[EXERCISE] Copy the records below word for word. Stop after the line that contains "Solicitar motor (536, 2161)".

[GIVEN RECORDS]
------------
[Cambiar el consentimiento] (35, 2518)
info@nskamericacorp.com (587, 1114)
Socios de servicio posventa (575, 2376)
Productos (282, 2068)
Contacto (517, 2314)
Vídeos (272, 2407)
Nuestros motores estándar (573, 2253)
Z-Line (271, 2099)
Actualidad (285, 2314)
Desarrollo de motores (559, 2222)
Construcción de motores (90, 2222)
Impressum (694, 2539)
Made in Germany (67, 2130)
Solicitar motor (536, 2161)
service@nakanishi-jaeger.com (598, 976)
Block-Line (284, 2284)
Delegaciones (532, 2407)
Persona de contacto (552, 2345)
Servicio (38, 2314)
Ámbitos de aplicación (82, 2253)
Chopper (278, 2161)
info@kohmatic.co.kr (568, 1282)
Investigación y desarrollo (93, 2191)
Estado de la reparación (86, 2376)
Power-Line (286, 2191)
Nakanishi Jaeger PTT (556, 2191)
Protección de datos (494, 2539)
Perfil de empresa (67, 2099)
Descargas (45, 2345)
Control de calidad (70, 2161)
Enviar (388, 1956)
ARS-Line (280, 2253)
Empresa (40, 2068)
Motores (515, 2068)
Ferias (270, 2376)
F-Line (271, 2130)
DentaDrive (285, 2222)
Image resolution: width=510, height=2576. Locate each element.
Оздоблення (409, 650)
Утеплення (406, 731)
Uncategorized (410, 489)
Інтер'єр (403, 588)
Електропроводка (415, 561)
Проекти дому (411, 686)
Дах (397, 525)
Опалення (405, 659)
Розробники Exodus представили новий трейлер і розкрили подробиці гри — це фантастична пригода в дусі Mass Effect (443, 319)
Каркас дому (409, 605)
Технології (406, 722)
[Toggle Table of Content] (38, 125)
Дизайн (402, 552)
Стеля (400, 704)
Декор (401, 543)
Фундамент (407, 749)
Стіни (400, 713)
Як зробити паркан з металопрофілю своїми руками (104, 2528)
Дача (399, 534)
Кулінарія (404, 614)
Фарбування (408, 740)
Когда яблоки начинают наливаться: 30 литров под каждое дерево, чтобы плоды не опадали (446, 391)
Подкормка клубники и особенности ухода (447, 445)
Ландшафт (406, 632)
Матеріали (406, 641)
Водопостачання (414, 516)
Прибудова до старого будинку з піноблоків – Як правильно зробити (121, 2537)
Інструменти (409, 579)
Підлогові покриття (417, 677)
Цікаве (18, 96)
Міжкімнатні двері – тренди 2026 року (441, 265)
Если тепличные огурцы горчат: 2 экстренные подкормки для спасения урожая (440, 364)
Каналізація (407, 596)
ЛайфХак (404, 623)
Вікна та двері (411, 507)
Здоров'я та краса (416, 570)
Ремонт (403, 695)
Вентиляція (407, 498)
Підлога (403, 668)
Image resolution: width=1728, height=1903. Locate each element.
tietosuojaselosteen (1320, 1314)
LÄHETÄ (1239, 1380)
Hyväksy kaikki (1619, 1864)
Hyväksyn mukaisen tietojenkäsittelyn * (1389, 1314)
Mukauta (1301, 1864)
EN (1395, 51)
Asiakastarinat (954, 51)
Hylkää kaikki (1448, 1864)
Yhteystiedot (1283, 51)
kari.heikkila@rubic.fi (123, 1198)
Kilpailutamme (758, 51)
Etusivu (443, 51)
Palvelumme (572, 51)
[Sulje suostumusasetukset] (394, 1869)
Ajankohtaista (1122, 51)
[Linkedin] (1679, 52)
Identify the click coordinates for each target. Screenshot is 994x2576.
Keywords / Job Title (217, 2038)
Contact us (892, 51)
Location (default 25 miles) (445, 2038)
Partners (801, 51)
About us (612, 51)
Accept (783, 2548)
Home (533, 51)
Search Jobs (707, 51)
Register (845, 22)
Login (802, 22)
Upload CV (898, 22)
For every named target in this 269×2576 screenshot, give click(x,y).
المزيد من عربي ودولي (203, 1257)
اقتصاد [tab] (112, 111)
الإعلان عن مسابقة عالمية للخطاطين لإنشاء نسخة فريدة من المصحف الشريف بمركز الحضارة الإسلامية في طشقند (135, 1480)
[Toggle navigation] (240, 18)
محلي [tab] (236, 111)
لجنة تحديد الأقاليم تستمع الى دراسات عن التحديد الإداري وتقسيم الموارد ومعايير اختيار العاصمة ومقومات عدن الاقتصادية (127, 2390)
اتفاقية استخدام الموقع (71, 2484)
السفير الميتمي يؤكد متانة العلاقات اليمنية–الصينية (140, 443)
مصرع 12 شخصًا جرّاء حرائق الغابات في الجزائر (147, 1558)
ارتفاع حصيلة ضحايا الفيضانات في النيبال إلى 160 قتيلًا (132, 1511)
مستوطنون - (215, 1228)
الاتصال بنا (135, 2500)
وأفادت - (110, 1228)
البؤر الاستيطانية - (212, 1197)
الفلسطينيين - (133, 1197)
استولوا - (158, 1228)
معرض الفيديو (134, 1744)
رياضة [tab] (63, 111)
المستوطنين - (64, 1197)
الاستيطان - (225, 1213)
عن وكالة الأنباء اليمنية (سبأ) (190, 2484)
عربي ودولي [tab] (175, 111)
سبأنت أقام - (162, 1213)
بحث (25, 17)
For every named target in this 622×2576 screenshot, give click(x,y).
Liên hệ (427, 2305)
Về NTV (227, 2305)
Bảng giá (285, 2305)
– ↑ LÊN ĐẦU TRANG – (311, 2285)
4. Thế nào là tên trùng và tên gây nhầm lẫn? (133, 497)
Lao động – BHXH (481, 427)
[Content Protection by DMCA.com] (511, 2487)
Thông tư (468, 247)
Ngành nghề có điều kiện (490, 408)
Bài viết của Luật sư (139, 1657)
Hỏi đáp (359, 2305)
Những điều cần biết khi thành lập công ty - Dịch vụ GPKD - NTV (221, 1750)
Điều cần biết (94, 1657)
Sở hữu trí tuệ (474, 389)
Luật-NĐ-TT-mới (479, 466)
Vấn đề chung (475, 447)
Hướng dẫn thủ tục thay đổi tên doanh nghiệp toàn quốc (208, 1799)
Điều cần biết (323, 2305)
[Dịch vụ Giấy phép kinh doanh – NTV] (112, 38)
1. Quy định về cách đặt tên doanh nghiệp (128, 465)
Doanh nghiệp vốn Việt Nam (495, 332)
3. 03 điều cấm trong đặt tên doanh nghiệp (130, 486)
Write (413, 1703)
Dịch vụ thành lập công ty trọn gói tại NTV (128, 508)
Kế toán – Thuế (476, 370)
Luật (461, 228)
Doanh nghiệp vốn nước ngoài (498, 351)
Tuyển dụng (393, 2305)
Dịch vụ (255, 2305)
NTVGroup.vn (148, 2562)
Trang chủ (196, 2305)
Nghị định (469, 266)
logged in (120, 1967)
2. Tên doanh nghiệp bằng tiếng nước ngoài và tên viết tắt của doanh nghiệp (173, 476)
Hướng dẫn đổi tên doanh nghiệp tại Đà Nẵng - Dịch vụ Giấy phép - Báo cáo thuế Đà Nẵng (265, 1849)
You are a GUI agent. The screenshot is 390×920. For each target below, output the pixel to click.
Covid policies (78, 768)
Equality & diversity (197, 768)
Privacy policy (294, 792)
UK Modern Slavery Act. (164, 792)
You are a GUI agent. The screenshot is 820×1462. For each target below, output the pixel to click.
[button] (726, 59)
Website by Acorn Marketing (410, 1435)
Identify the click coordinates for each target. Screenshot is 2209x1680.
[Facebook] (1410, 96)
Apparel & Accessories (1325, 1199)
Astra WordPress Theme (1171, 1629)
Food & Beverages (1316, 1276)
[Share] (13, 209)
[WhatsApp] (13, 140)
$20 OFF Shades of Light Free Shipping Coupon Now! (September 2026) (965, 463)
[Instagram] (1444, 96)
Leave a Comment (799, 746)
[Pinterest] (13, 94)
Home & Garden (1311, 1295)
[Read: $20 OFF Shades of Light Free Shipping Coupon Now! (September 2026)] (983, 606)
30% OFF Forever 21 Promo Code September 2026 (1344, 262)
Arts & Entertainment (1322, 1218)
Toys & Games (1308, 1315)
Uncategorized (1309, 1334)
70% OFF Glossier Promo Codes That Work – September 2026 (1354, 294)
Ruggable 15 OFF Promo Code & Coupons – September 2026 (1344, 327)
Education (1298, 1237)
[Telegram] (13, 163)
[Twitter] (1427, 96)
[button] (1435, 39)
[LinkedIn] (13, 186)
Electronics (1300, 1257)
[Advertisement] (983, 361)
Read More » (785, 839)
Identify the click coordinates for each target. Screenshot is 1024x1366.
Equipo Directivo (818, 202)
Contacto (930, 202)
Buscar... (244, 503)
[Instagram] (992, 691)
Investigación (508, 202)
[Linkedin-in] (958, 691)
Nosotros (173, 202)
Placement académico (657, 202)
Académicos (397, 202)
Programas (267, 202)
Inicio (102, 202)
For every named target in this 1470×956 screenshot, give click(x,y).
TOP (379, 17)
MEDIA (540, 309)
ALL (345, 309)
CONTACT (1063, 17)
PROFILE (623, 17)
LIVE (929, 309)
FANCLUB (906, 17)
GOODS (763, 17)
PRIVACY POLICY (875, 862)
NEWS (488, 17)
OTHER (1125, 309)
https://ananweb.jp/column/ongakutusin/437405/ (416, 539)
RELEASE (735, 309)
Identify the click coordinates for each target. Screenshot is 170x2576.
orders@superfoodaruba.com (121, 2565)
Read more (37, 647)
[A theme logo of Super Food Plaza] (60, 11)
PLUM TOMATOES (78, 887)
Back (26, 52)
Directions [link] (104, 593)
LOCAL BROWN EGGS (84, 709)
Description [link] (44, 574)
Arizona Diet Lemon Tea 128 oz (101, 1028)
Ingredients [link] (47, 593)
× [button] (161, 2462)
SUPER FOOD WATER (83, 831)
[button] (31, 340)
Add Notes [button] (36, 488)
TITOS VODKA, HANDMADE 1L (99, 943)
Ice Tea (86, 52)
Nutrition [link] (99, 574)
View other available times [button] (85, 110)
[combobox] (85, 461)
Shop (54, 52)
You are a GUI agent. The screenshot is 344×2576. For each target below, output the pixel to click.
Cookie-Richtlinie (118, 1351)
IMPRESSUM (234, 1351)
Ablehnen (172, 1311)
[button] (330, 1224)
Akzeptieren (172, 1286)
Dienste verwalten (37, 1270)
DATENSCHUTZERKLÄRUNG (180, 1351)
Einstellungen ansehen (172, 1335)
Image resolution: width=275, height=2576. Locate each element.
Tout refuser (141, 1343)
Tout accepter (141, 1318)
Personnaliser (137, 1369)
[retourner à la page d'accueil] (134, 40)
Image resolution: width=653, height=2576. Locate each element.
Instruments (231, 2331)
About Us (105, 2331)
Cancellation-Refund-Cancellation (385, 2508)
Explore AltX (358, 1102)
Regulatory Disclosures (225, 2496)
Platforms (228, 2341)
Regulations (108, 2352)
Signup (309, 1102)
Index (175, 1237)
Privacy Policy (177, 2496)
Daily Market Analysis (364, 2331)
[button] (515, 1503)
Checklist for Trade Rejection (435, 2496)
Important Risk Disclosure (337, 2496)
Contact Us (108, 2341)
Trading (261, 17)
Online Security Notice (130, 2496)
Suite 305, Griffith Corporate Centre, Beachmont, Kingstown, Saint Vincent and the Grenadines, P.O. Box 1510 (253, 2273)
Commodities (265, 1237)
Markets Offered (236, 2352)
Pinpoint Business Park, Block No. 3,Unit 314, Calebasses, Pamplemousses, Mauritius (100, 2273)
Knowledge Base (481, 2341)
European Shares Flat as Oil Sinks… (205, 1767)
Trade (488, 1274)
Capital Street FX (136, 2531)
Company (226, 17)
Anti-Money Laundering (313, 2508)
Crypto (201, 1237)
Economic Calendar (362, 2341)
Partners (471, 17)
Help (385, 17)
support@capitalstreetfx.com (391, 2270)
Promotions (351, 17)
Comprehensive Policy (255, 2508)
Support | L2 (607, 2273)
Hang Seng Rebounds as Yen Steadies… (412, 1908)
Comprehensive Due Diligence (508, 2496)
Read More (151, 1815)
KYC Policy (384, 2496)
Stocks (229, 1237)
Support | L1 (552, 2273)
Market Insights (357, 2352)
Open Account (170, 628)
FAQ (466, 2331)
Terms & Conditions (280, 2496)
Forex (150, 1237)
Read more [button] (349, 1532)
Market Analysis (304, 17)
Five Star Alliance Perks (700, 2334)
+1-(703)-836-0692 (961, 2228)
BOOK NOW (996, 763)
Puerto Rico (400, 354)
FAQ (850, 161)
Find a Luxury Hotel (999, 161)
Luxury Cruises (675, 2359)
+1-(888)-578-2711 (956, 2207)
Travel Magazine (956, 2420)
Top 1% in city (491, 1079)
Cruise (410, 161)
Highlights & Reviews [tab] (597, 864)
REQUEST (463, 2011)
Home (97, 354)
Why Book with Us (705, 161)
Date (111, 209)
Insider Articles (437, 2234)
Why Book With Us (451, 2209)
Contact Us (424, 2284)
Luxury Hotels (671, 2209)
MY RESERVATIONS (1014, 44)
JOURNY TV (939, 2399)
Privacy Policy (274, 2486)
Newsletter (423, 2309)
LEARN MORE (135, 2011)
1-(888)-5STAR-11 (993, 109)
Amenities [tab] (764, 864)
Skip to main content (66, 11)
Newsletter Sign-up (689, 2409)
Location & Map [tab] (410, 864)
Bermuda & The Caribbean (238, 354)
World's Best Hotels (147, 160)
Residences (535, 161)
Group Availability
------------
[ANSWER BELOW]
[Cambiar el consentimiento] (35, 2518)
info@nskamericacorp.com (587, 1114)
Socios de servicio posventa (575, 2376)
Productos (282, 2068)
Contacto (517, 2314)
Vídeos (272, 2407)
Nuestros motores estándar (573, 2253)
Z-Line (271, 2099)
Actualidad (285, 2314)
Desarrollo de motores (559, 2222)
Construcción de motores (90, 2222)
Impressum (694, 2539)
Made in Germany (67, 2130)
Solicitar motor (536, 2161)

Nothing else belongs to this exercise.